Royal Navy’s oldest active vessel ready for retirement

Royal Fleet Auxiliary Gold Rover entered Portsmouth one final time on February 22, marking the end of her 43-year career.

The tanker made the entry minutes after a wartime bomb was moved from the harbour.

RN divers dealt with the German 250kg device which was dredged up overnight as part of preparatory work for the arrival of the Navy’s new carriers.

RFA Gold Rover made her way into Portsmouth and Fountain Lake Jetty, where over the coming weeks all things useful will be stripped out as the ship is prepared for the breaker’s yard.

Given her length of service, the tanker was permitted the rare honour – for a ship in the RFA – of flying a decommissioning pennant, a long very thin version of the Blue Ensign auxiliaries hoist.

Based on a combination of the length of the career and length of the ship, it stretched for 140 metres (460ft).

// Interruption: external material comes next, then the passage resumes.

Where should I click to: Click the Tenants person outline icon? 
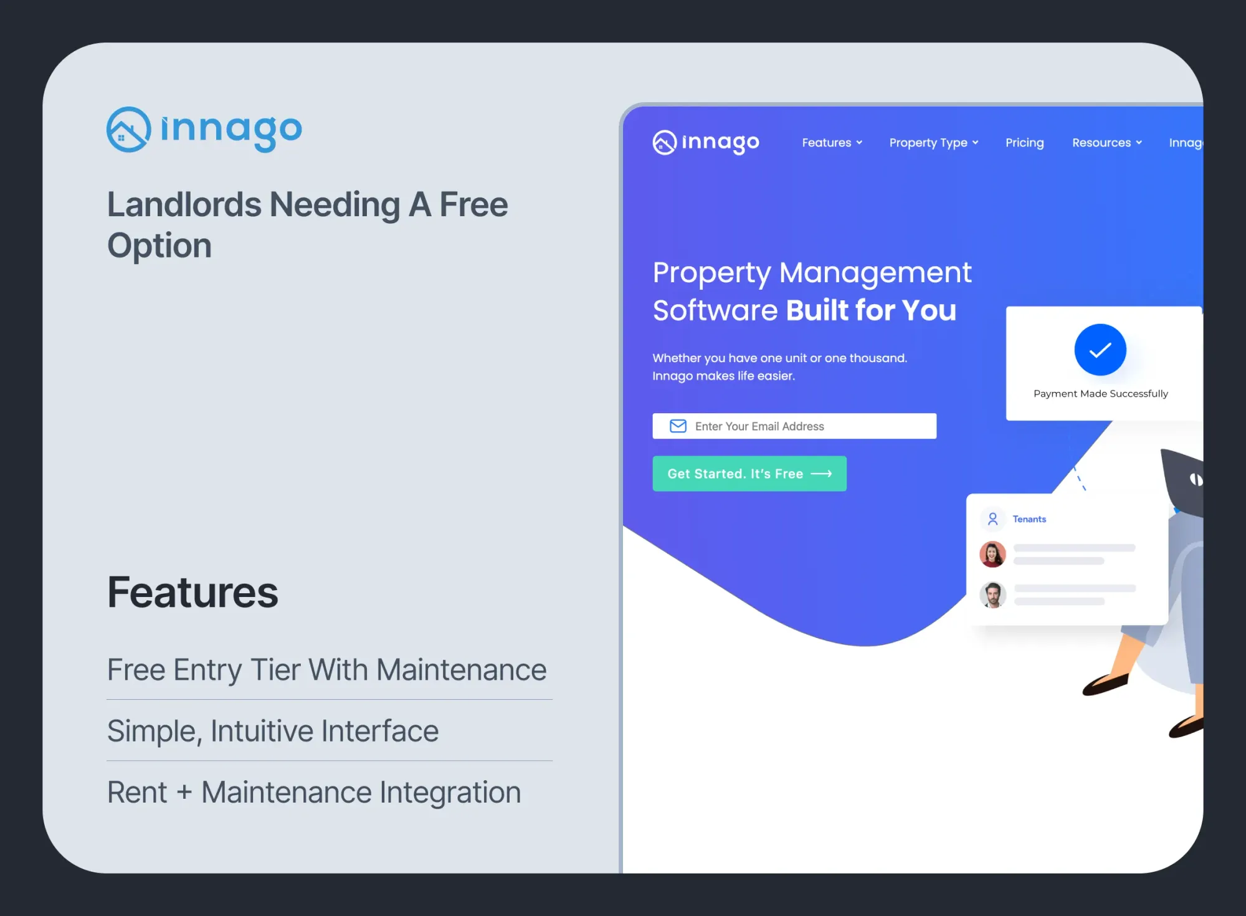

“This is a significant period in the history of the Royal Fleet Auxiliary – and perhaps a moment to reflect as we reach the end of the Rover class,” Cdre Duncan Lamb, head of the RFA said. “But it’s also an opportunity to look to the future at the Tide-class ships.”

Right now, the first of those – Tidespring – is on a 16,000-mile odyssey from the shipbuilder in Korea, crossing the Pacific, passing through Panama then across the Atlantic to the UK for final fitting out.